Contact: Maridith Geuder

Using paper pinwheels, first-hand observation and ingenuity, two Mississippi State University architecture majors are bringing home national recognition.

Tracey Johnson of Biloxi and Kyle Wagner of Southaven are among only three student teams recognized in the Vital Signs Student Competition sponsored by the Energy Foundation and administered by the University of California, Berkeley. Johnson is a third-year student in the five-year bachelor's degree program; Wagner is a second-year student.

Nearly 300 students representing 19 schools participated in the competition, which involved the examination of an existing building's physical performance.

Wagner and Johnson won third-place for their investigation of passive cooling at Waverley Mansion, an 1852 historic home between West Point and Columbus owned by the Robert Snow family. Their entry--the only bachelor's-level project recognized--earned a $500 prize for the students and $250 for the School of Architecture.

In addition to terming the Mississippi State team's approach "inventive" and "energetic," the judges observed that it "generated more discussion than any other" entry.

First place went to a University of Wisconsin doctoral student who examined an Egyptian villa. University of Arizona graduate students studying the Phoenix City Library took second.

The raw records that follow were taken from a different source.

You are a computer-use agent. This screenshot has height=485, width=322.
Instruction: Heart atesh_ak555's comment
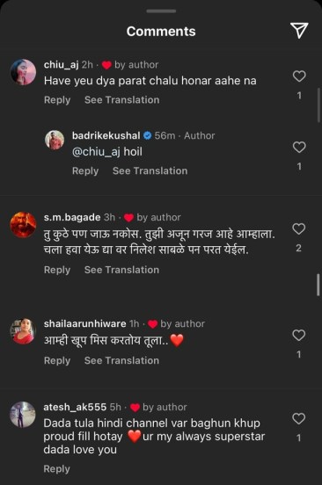tap(299, 418)
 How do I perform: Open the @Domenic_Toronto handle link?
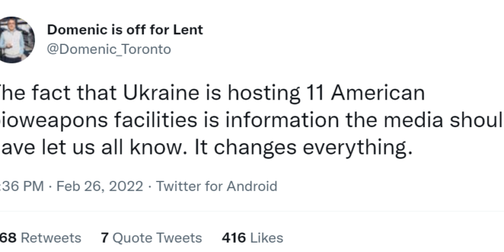[x=109, y=50]
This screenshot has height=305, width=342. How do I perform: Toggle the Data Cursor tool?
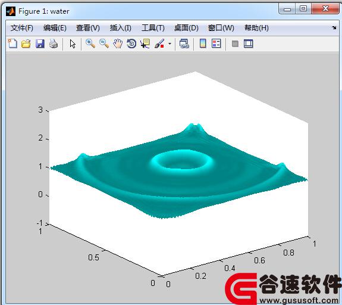(x=145, y=43)
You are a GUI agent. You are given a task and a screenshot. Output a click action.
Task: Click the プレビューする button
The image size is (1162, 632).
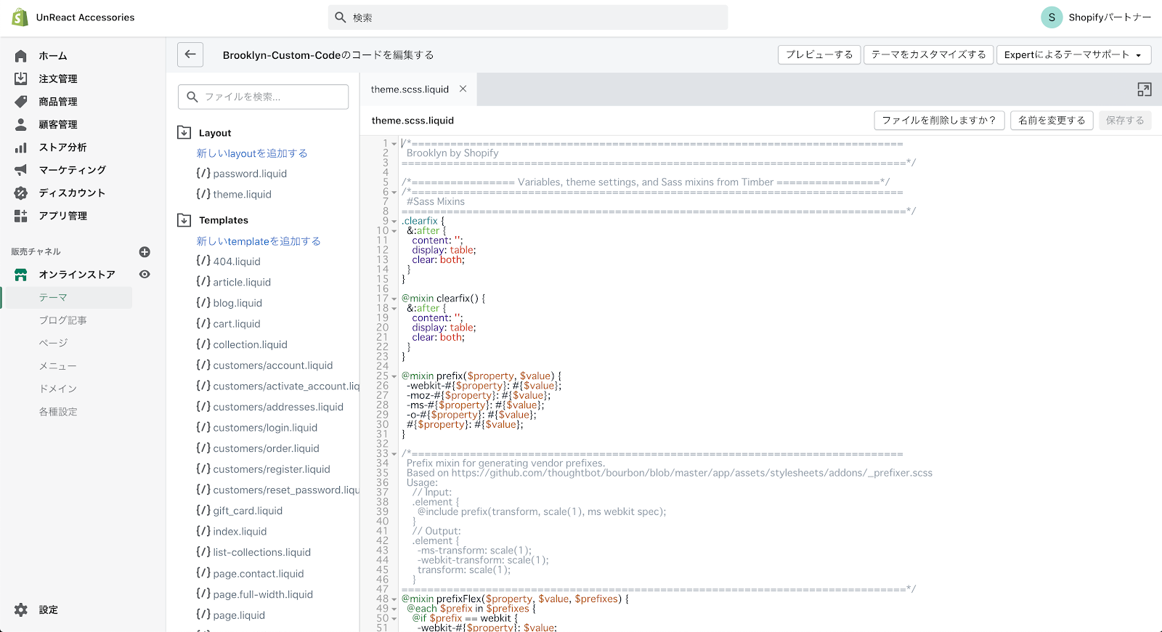point(818,54)
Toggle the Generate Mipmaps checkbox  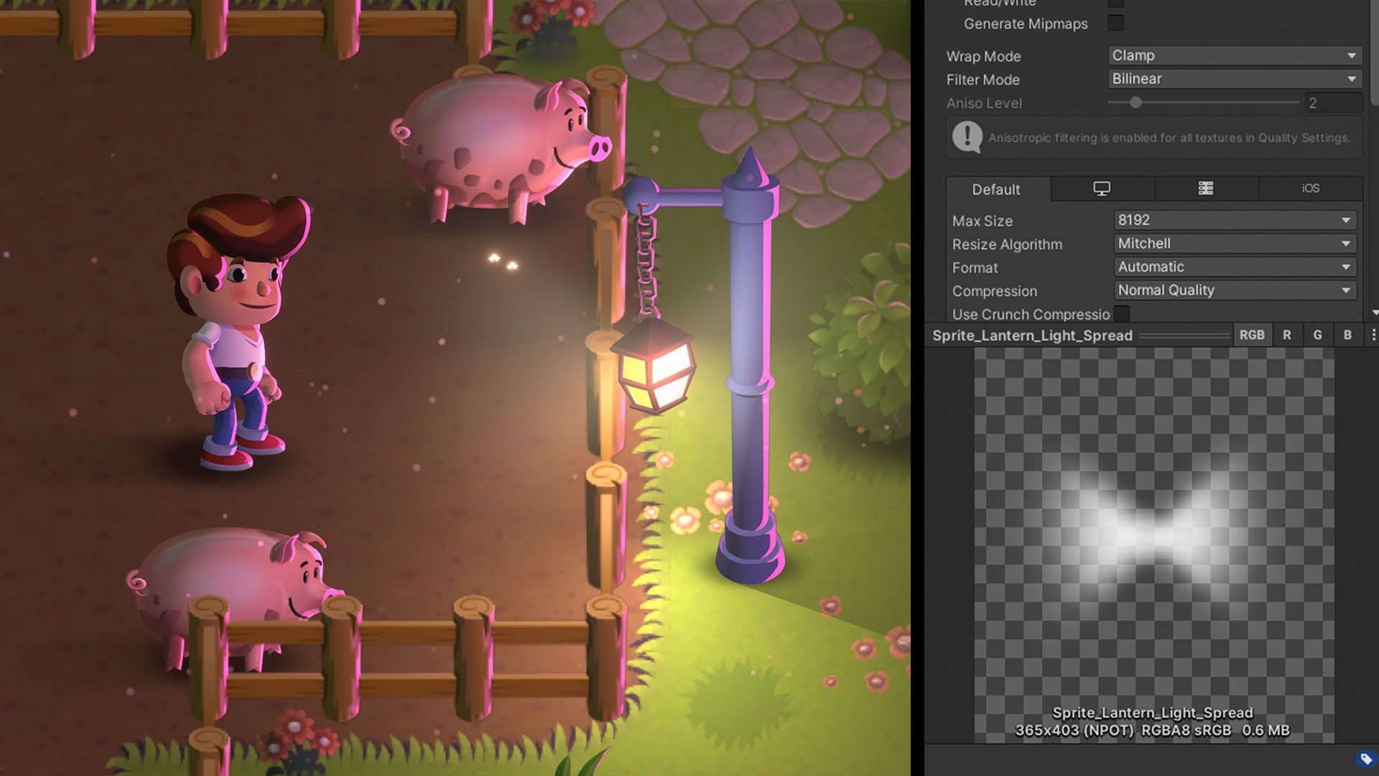1117,23
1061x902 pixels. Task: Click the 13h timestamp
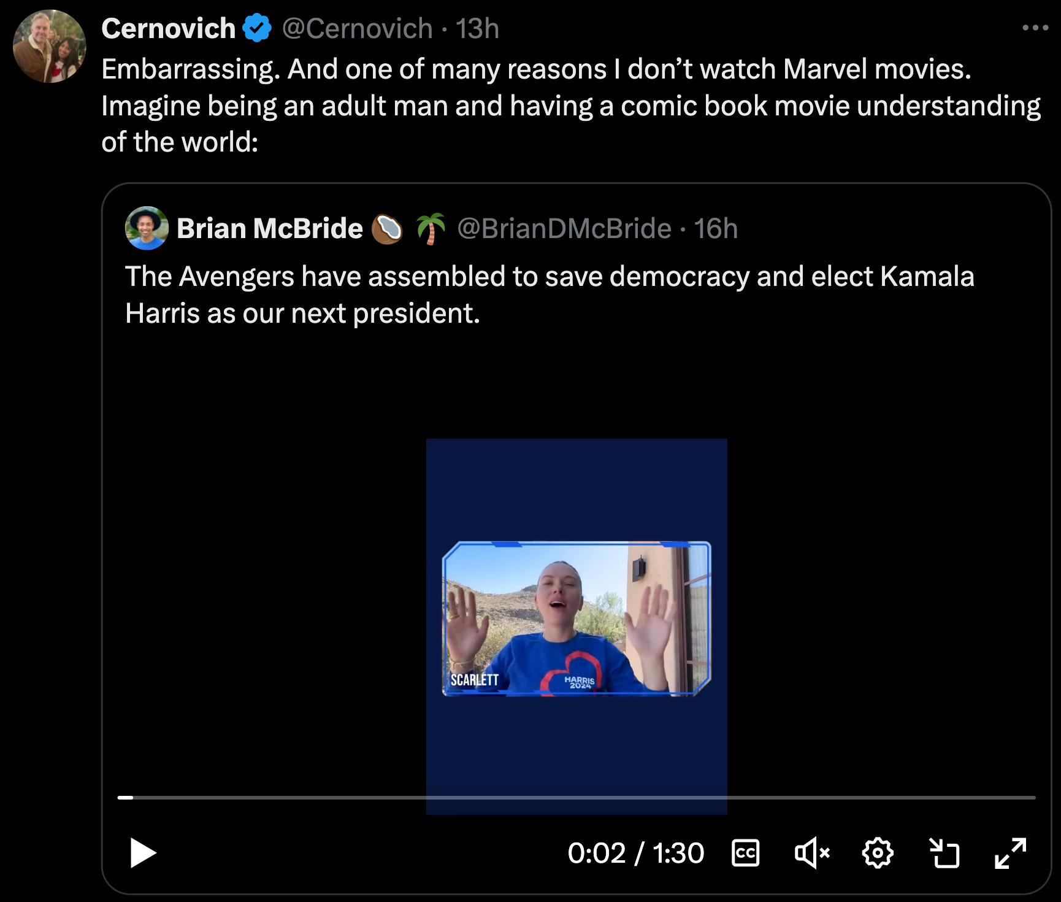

Johnson, daughter of Mr. and Mrs. Elijah M. Johnson, is a 1994 Biloxi High School graduate. Wagner, son of Mr. and Mrs. George K. Wagner, is pursuing a second degree at Mississippi State, having earned a bachelor's in mechanical engineering last year.

"I encouraged the students to find a building and topic indigenous to Mississippi," said assistant professor Jane B. Greenwood, who taught the independent study class in which Wagner and Johnson developed their project.

"They decided on Waverley as it reveals a strong dogtrot influence," Greenwood said. "Their challenge was integrating the study of ventilation in an historic building."

The students decided that some suggested measurement techniques, such as using smoke or incense, would be unsuitable for a historic structure. They chose, instead, to develop techniques other students easily could duplicate.

Employing 100 handmade paper pinwheels strung on all four levels of the 8,000-square-foot building, they sought to test how well conventional passive techniques cool the building. Of particular interest was the 52-foot central atrium's effect on adjoining living areas.

"We wanted to determine if Waverley cooled itself through cross-ventilation or through thermal buoyancy, the rising of hot air that escapes through openings placed high on walls," Wagner said.

Because of changes made to the structure over 150 years, the students also built a historically accurate scale model to test their theories. From both sets of tests, they concluded that the building successfully cools itself through cross-ventilation.

"Our project was about observation, not so much about scientific analysis," Greenwood noted. "Through personal experience, I wanted students to understand that building performance can influence the making of architectural space."